# Work order
Report the number of lines holding "computer" in the material below, and nothing more.
--- START ---
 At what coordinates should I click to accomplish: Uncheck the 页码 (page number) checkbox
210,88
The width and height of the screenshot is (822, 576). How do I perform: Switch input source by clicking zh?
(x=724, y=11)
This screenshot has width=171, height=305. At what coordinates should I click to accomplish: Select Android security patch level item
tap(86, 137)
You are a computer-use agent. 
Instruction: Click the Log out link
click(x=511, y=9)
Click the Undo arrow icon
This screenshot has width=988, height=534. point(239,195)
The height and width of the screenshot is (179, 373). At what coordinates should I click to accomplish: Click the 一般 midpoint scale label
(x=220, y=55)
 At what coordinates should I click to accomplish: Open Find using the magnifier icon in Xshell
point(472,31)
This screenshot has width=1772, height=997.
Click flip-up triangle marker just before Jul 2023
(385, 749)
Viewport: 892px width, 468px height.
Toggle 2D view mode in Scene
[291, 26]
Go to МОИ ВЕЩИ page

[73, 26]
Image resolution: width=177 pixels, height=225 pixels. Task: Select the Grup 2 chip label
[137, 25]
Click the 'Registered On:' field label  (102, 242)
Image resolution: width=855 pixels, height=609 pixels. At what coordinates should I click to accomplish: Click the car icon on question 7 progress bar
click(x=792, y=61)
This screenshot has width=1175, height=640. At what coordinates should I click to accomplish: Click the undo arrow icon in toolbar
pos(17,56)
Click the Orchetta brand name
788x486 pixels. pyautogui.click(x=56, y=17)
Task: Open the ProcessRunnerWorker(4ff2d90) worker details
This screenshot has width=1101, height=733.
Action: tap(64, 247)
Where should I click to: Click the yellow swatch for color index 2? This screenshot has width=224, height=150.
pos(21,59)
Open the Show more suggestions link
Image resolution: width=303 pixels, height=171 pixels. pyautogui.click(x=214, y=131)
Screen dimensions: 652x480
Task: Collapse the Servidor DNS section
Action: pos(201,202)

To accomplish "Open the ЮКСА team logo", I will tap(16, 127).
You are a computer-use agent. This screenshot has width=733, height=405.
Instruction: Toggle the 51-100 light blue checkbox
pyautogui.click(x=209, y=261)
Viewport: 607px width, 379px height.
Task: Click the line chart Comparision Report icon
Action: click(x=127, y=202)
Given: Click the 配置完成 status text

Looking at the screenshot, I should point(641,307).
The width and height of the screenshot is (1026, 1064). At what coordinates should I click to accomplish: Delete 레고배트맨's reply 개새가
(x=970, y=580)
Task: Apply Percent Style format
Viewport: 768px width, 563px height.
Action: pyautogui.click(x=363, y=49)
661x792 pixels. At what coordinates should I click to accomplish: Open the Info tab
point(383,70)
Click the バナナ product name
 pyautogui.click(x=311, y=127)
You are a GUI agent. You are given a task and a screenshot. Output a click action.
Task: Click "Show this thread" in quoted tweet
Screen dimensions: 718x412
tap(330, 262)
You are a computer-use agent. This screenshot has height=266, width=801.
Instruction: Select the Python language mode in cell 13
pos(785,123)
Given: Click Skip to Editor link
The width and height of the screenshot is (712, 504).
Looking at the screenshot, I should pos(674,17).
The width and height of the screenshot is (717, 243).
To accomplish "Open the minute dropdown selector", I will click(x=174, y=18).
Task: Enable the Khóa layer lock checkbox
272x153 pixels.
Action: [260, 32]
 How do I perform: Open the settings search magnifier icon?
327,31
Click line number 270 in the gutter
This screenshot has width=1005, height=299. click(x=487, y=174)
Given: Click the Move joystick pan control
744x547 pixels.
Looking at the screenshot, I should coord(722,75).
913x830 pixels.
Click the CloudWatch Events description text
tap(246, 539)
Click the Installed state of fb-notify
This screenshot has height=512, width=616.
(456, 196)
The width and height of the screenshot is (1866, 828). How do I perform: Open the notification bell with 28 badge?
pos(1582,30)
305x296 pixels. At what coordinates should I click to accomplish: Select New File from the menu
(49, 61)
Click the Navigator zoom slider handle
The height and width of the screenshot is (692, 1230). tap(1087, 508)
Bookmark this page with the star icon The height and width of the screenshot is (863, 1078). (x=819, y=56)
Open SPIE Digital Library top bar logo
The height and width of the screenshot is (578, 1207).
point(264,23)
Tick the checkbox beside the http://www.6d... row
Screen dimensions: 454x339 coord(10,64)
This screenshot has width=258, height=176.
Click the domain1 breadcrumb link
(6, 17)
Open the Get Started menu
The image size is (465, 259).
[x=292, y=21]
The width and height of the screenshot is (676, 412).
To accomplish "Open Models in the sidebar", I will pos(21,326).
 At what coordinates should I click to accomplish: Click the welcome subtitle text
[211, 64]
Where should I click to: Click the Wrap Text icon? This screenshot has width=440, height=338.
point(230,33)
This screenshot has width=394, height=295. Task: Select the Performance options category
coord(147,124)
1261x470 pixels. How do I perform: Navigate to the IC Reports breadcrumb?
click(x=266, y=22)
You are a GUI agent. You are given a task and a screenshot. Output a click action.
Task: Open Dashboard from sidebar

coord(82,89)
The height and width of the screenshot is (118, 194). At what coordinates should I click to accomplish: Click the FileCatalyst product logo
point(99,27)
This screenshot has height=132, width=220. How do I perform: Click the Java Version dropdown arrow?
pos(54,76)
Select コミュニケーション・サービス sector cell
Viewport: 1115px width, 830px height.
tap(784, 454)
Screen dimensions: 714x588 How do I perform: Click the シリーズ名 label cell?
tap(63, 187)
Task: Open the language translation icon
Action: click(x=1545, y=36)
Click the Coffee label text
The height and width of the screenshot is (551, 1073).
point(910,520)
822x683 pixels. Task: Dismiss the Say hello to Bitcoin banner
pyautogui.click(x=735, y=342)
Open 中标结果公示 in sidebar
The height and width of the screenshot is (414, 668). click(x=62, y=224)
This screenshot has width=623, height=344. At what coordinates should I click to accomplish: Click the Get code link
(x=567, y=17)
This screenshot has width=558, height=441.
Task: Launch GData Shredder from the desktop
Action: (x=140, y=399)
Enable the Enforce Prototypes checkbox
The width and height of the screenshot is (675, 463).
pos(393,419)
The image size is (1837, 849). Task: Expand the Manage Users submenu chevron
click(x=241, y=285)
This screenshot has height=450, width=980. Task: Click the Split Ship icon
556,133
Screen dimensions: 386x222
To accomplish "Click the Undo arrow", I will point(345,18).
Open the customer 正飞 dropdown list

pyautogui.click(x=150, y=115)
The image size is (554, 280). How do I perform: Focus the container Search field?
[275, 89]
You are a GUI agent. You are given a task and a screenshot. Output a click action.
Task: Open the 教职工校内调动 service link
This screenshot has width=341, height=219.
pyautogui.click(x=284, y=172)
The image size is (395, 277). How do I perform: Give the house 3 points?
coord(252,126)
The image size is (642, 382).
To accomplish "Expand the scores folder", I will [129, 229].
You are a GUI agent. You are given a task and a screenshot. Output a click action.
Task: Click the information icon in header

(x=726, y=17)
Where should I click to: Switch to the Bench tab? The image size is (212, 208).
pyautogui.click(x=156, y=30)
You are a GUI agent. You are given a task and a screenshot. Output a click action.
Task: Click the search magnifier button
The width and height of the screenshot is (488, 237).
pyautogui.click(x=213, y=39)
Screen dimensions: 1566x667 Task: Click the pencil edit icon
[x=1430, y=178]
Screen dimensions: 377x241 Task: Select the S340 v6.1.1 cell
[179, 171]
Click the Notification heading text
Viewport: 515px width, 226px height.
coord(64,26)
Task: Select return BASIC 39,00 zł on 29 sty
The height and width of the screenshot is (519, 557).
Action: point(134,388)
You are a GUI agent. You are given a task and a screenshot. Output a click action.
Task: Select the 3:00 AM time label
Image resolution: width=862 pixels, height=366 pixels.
--- END ---
# Exercise result
3